START Text passage

That is great news ,just makes a fairly good bill better.Thanks for posting it.


----------



## BigDub007 (Apr 1, 2010)

Does that include Bars that only serve drinks and no food , where poeple get drunk or have drinks ?


----------



## Jigging Jim (Apr 3, 2010)

All Bars - but the CCW Holder cannot drink any alcohol at all. So please, Guys - don't take any chances...


----------



## BigDub007 (Apr 1, 2010)

Jigging Jim said:


> All Bars - but the CCW Holder cannot drink any alcohol at all. So please, Guys - don't take any chances...


I agree this REALLY concerns me....It aint worth it OMVI and Gun charge you go to the "Booty House".....!%


----------



## ezbite (May 25, 2006)

no booze prior to going into the bar, no booze while at the bar. if you drink while carring, its a felony, YOU DO NOT NEED TO BE DRUNK. stadiums will still prohibit firearms.


----------



## BigV (Nov 11, 2004)

ezbite said:


> stadiums will still prohibit firearms.


I believe you are incorrect.
Prohibition only if posted as such.


----------



## FISNFOOL (May 12, 2009)

Great. 

When it is signed I will be able to protect my family while walking from a place back to the car.

Which was the whole point of the needed change. And I will no longer have to draw my weapon and unload it when arriving in a restaurant parking lot.

Which was the other major point of needing the change.

It never was about wanting to carry a gun in bars as the media insisted.

The Browns have already stated that they will not permit weapons into the stadium. I guess your money spent there is OK, but if you get mugged or robbed on the way to the stadium from parking, or going back to your car, that does not matter. I will no longer attend a game there.


----------



## ezbite (May 25, 2006)

BigV said:


> I believe you are incorrect.
> Prohibition only if posted as such.


you're right, i should of been clearer. it must be posted, unless.... it a high school stadium, college stadium or any kind of stadium on any school property. then its covered in the first ccw laws.


----------



## Jigging Jim (Apr 3, 2010)

Bubba and I don't mix - I'm not drinking if I am packing !


----------



## Workdog (Jan 10, 2007)

ezbite said:


> *you're right, i should of been clearer*. it must be posted, unless.... it a high school stadium, college stadium or any kind of stadium on any school property. then its covered in the first ccw laws.


You could have salvaged the first response Tom. Stadium management has already gone on record saying the stadiums will be posted. Aergo, you were right and didn't know it.


----------



## Orlando (Apr 12, 2004)

END Text passage

### Exercise details:
Answer these questions about the forum thread on carrying guns in bars.
1. According to Jigging Jim, what can a CCW holder not do at all in bars?
2. According to BigV, when does a prohibition on firearms apply?
3. What does FISNFOOL say will no longer be necessary when arriving in a restaurant parking lot?

START Provided information

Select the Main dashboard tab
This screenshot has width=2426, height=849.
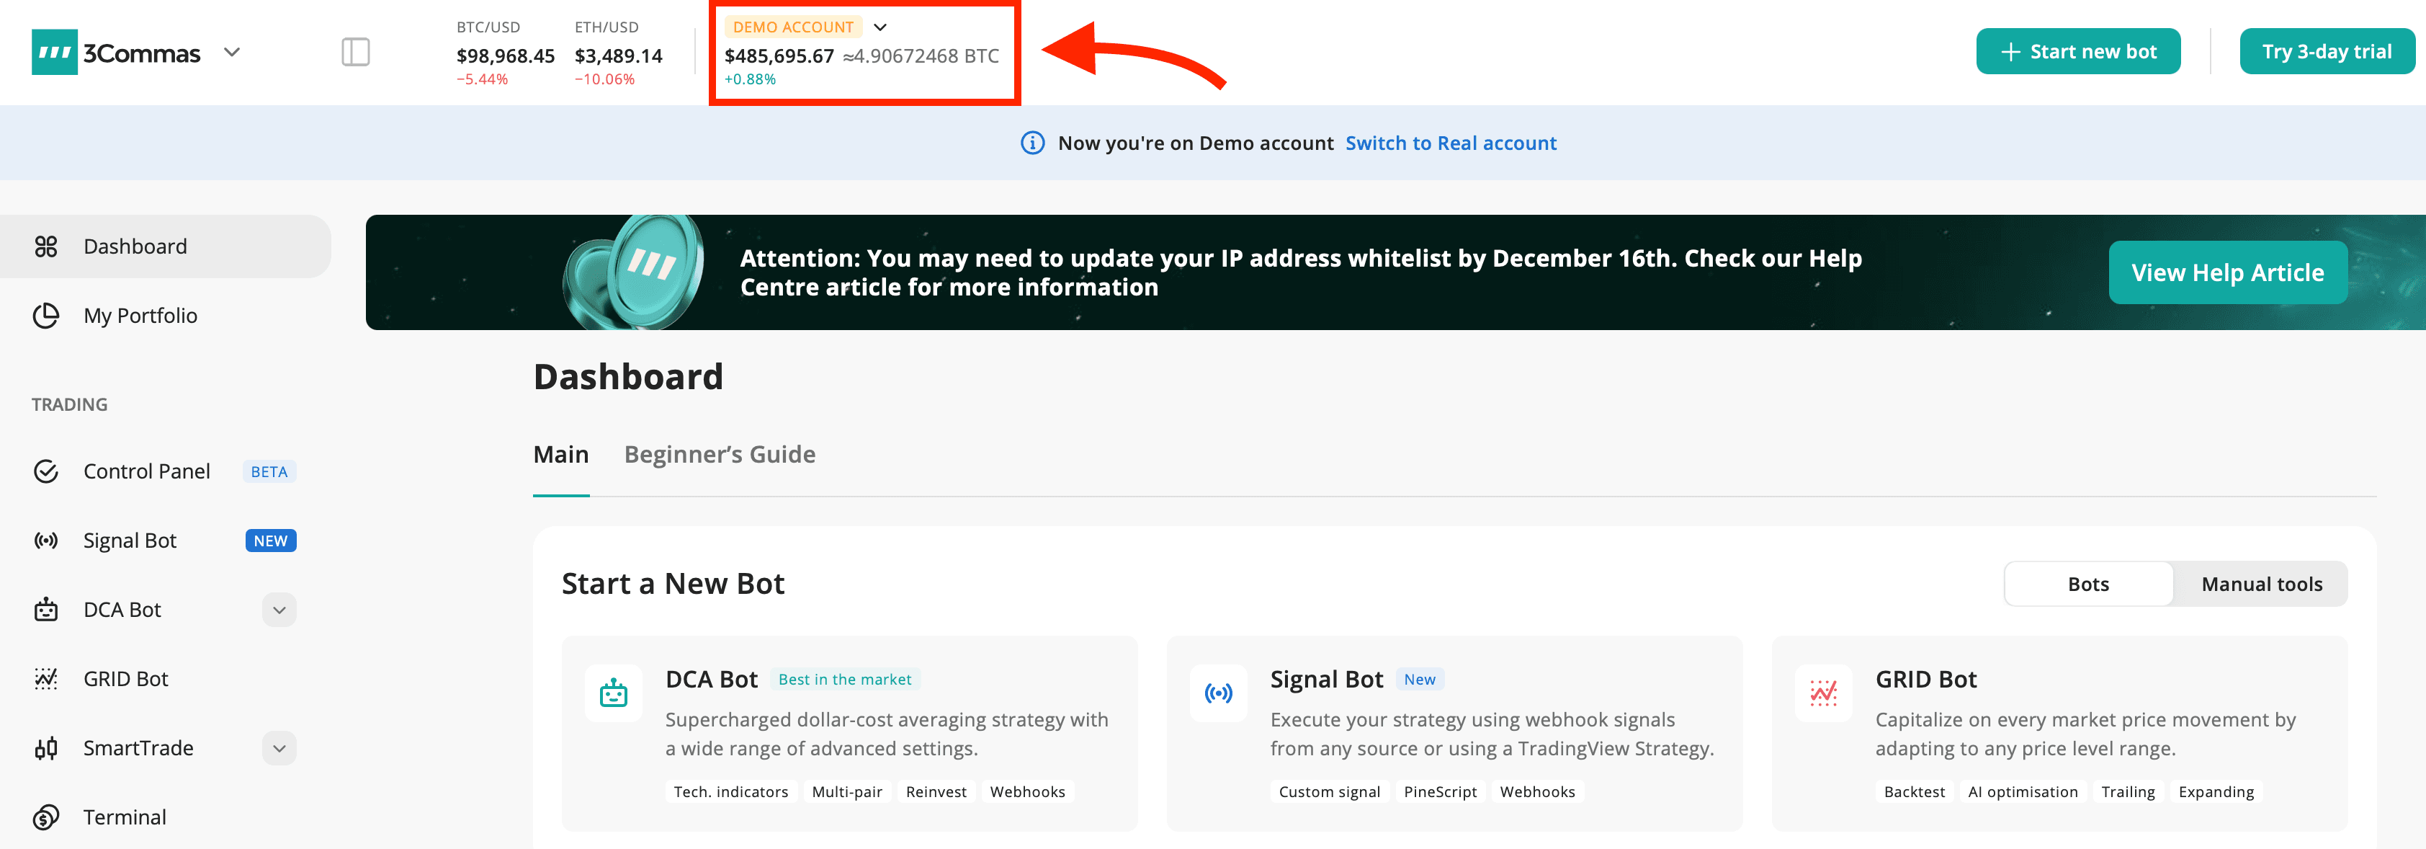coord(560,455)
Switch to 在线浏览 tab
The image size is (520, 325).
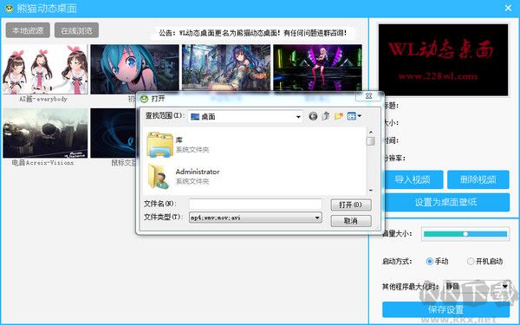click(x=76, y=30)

END Provided information
START Provided information

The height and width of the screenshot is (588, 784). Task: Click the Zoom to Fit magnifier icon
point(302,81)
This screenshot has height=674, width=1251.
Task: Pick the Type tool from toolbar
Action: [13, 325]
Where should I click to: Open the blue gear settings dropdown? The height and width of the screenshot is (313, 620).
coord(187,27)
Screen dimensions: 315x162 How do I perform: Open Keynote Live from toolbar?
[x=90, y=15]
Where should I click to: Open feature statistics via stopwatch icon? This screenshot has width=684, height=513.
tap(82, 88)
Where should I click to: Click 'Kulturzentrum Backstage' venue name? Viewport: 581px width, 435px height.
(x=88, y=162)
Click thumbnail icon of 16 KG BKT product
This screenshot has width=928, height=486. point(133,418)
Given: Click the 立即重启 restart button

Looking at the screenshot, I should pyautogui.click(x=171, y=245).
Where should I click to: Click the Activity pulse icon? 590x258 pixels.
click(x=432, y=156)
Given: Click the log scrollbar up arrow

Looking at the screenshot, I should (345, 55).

END Provided information

### Result of the task:
1. Drink any alcohol.
2. Only if it is posted as such.
3. Drawing the weapon and unloading it.